Ein Beispiel: Wenn eine Firma in die Entwicklung eines neuen Bauteils fünf Millionen Euro investiert, kann es sich für einen Konkurrenten lohnen, die Entwicklungsergebnisse durch einen Hacker stehlen zu lassen. „Je mehr Innovationen es in einer Branche gibt und je kürzer die Entwicklungszyklen, desto wertvoller werden die entsprechenden Informationen“, sagt Geschonneck. „Und umso höher ist der Anreiz, die Daten zu stehlen.“

Dabei wird es für viele Täter immer leichter, an die Daten zu kommen. „Früher ist kein Vertriebsmanager auf die Idee gekommen, zwei LKW-Ladungen voll Aktenordner mit zum Kunden zu nehmen“, sagt Geschonneck. „Heute hat er diese Daten auf dem Laptop oder kann über sein Smartphone darauf zugreifen.“ Oft ist es also gar nicht nötig, komplizierte Sicherheitssysteme zu überwinden, weil Daten oder Passwörter unverschlüsselt auf mobilen Geräten gespeichert sind. „Eine zunehmende Herausforderung liegt in der raschen Verbreitung von Smartphones, Netbooks und Tablet- PCs, durch die die Angriffsfläche für Cyber-Kriminelle erheblich vergrößert wurde“, konstatiert der BSI-Bericht.

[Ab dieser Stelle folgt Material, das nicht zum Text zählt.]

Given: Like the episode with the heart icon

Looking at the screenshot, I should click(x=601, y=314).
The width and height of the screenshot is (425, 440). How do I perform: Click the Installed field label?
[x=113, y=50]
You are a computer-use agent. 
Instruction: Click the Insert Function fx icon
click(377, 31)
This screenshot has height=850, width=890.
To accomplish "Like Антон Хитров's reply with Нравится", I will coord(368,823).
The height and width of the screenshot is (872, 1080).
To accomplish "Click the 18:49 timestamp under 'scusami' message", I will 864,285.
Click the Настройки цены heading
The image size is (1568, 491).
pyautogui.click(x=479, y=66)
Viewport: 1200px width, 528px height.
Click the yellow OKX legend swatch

„Viele Unternehmen fühlen sich bedroht durch Industriespionage aus Osteuropa oder Asien“, sagt Geschonneck. Doch oft liegt die Gefahr viel näher: „Fast die Hälfte der Täter sind die eigenen oder ehemalige Mitarbeiter“, sagt Geschonneck. Ein Risiko sind nicht nur böswillige Mitarbeiter, sondern auch die arglosen, die sich unwissentlich infizierte Anwendungen auf das Smartphone laden oder in sozialen Netzwerken zu redselig sind. „Es ist wichtig, die Mitarbeiter zu sensibilisieren und zu kontrollieren, was sie im Internet über die Firma veröffentlichen.“

„Gerade viele kleine Unternehmen kümmern sich zu wenig um die Sicherheit ihrer IT“, sagt Neugebauer vom Bitkom. „Ihnen ist oft gar nicht bewusst, welches die Unternehmenswerte sind, die geschützt werden müssen. Und wer sich nicht gezielt schützt, kann leicht zum Opfer werden.“ Und weil der Schutz der IT eben keine rein technische Aufgabe sei, sollte sich der Chef selbst darum kümmern und mit einem kompetenten Berater ein geeignetes Sicherheitskonzept erarbeiten. „Diesen Schritt muss man gehen“, meint Neugebauer.

Doch selbst Experten sind vor Angriffen nicht gefeit. Auch die Kreditkartendaten von Alexander Geschonneck sind schon mal gestohlen worden – ausgerechnet von dem Server eines Herstellers von Forensiksoftware, mit dem Spezialisten Cyberangriffe untersuchen. „Da waren sicher auch die Daten der Corporate- Karte des FBI dabei“, vermutet Geschonneck.